Record extracts:
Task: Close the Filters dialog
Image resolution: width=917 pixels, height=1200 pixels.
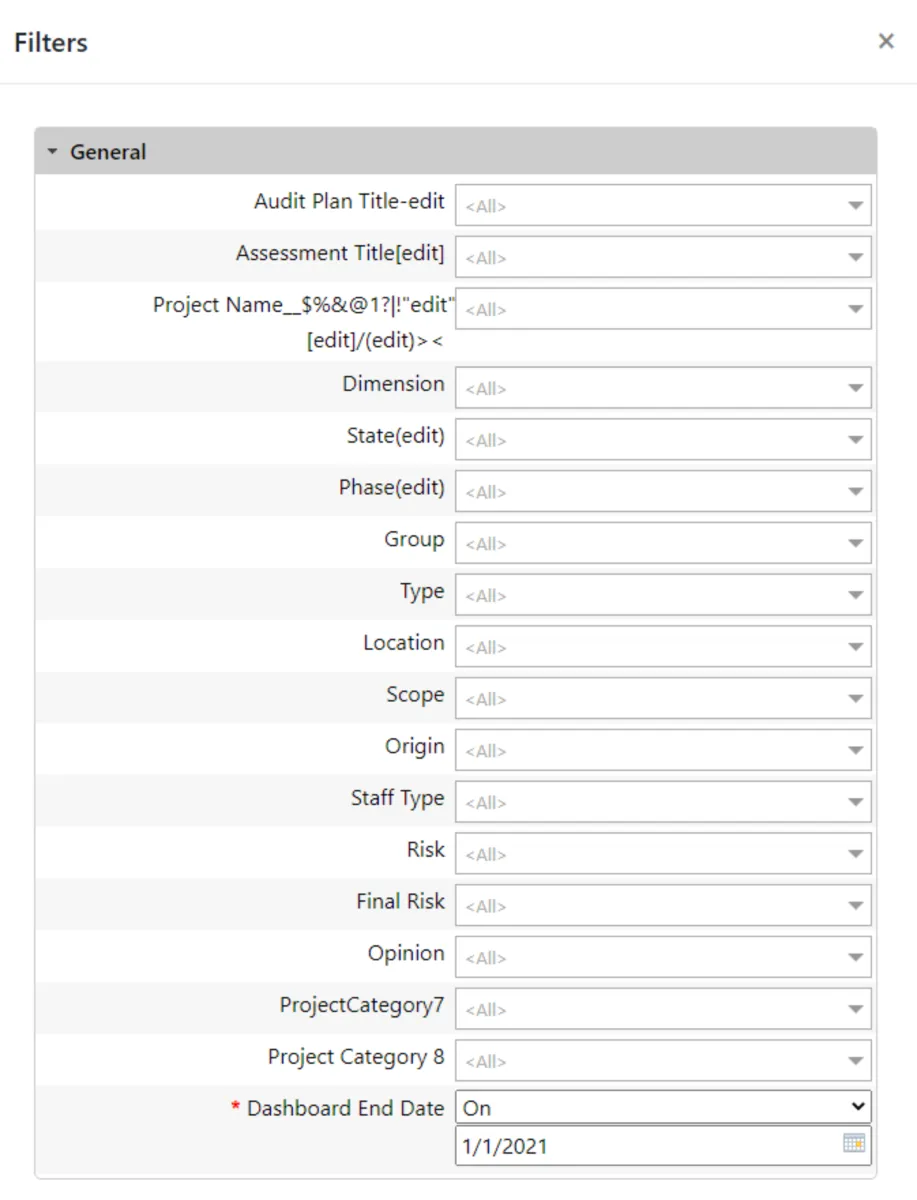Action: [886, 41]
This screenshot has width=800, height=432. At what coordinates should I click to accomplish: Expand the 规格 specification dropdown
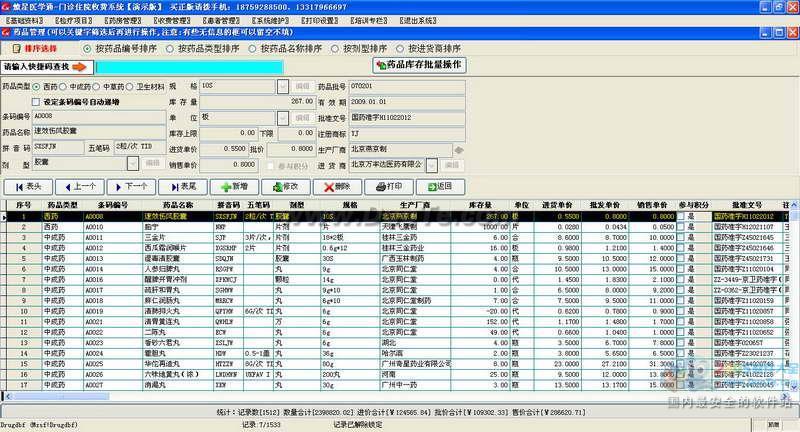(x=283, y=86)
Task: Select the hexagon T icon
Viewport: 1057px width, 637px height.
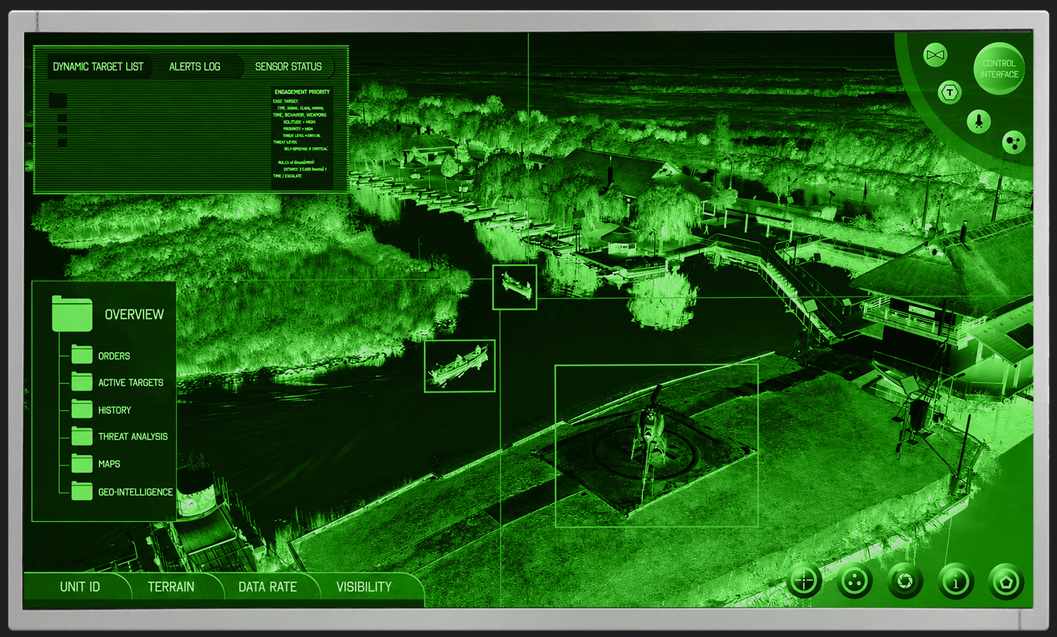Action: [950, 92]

Goal of the exercise:
Copy every line of the listing above exactly. Leave each picture out.

Solution:
Task: Close the Filters dialog
Image resolution: width=917 pixels, height=1200 pixels.
Action: [886, 41]
This screenshot has width=800, height=432. At what coordinates should I click to accomplish: Expand the 规格 specification dropdown
(x=283, y=86)
Task: Select the hexagon T icon
Viewport: 1057px width, 637px height.
Action: [950, 92]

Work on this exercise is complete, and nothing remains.